Your objective:
An exact copy of the records is needed; please leave the images out.

Raw data below:

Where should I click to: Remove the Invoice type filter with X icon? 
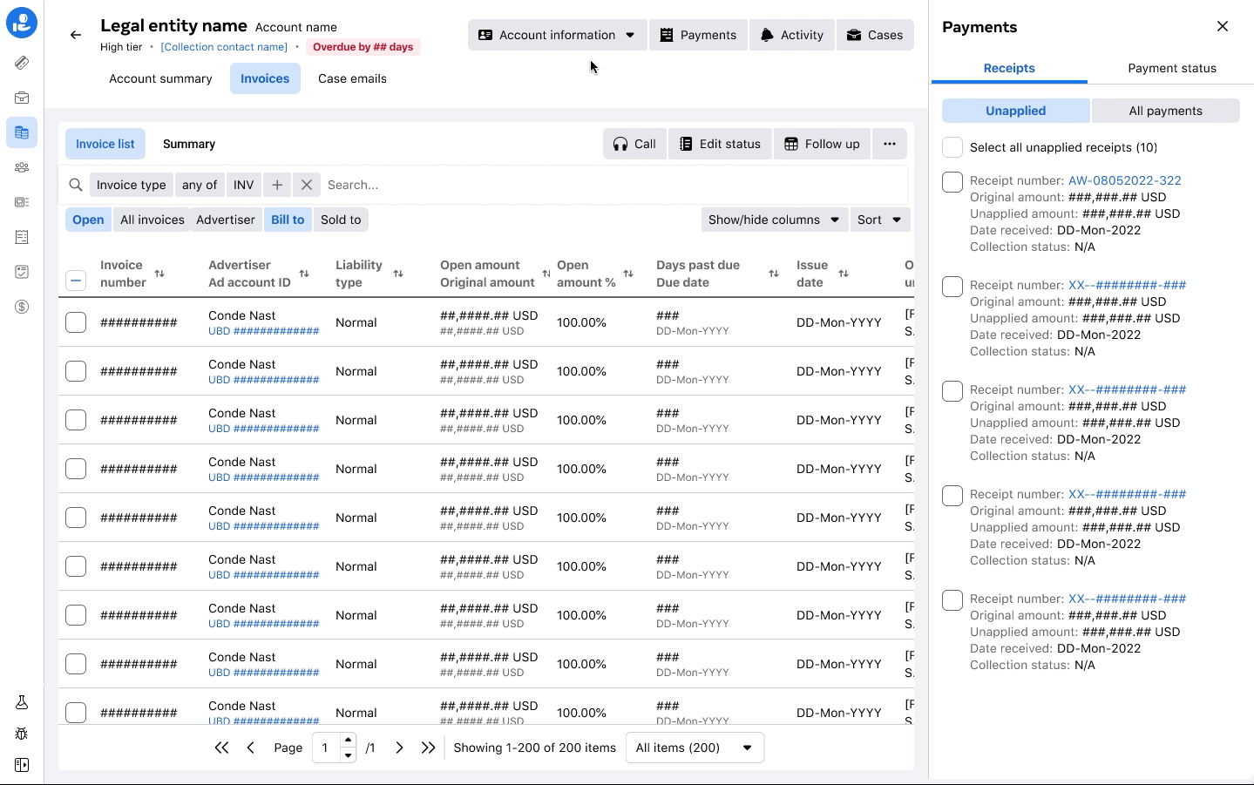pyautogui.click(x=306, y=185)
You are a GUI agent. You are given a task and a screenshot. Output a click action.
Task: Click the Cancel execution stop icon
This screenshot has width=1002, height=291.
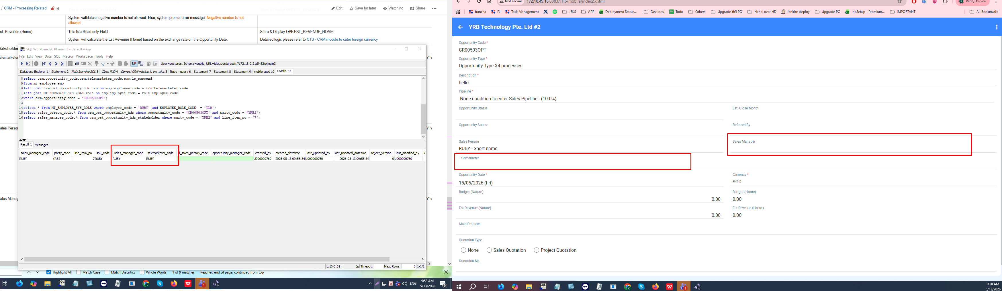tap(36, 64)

End of Raw data.

Solution for this problem:
Where should I click to: Remove the Invoice type filter with X icon? 
pyautogui.click(x=306, y=185)
You are a GUI agent. You are given a task and a screenshot. Output a click action.
Task: Click the Cancel execution stop icon
This screenshot has width=1002, height=291.
tap(36, 64)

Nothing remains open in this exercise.